The purpose of this paper is to investigate the effects of brand strategies and spokesperson expertise on consumer responses to hypermarket private-label products by combining concepts from consumer attitude change, resistance to persuasion and construal level theory (CLT).
Two experiments were conducted to test the propositions.
Consumers perceived the low-price (low-quality) characteristic of private-label products as a high-level (low-level) construal consideration when forming purchase decisions. Product relevance negatively affected consumers’ perceived product distance. Compared with store brands, separate brands enhanced consumer product attitudes and purchase intentions. Brand strategies and product distance affected consumer message-processing mindset (i.e. resistant to persuasion or open to persuasion) when processing advertisements, ultimately moderating the effect of spokesperson expertise.
The findings are useful for hypermarkets seeking to implement brand strategies and select spokespersons for private-label products. Additionally, the findings show that advertisers should design advertising elements to match consumers’ construal approaches to product-related information.

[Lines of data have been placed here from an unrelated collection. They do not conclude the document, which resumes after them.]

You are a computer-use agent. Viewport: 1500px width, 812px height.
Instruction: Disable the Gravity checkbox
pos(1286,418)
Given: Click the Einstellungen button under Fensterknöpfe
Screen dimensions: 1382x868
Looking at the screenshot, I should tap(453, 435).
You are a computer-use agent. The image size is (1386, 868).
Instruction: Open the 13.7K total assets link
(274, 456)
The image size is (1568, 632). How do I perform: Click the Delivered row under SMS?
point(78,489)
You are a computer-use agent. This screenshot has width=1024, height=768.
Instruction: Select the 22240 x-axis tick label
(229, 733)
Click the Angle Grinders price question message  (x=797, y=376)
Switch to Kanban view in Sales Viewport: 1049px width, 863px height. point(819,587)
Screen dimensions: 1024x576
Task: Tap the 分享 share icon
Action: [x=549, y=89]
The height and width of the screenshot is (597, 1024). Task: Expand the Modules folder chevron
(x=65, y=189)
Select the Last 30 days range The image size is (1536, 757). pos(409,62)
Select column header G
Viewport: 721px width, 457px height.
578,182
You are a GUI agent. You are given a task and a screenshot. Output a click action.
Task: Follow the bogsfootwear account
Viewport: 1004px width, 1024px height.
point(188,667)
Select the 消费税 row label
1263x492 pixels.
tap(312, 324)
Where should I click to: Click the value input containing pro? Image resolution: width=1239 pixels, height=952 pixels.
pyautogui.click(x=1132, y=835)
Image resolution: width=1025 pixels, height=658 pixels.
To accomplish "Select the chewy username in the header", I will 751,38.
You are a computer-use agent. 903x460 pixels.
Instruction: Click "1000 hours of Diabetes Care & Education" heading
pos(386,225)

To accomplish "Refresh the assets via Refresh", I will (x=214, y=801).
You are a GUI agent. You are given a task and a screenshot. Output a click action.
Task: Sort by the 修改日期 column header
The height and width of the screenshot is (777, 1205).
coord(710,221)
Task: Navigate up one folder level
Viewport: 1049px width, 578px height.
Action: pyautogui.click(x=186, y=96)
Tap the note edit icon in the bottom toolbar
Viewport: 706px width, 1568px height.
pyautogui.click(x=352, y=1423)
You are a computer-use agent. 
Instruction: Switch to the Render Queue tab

This study contrasts two common hypermarket brand strategies, identifies the construal levels corresponding to the dual roles of private-label products and expands CLT dimensions. Additionally, the results bridge two research approaches (persuasion and resistance to persuasion) and demonstrate the pivotal influence of brand strategies. The findings also advance understanding of the effects of spokesperson expertise and contribute to resistance theory by showing how to effectively reduce attitude certainty after resistance to persuasion.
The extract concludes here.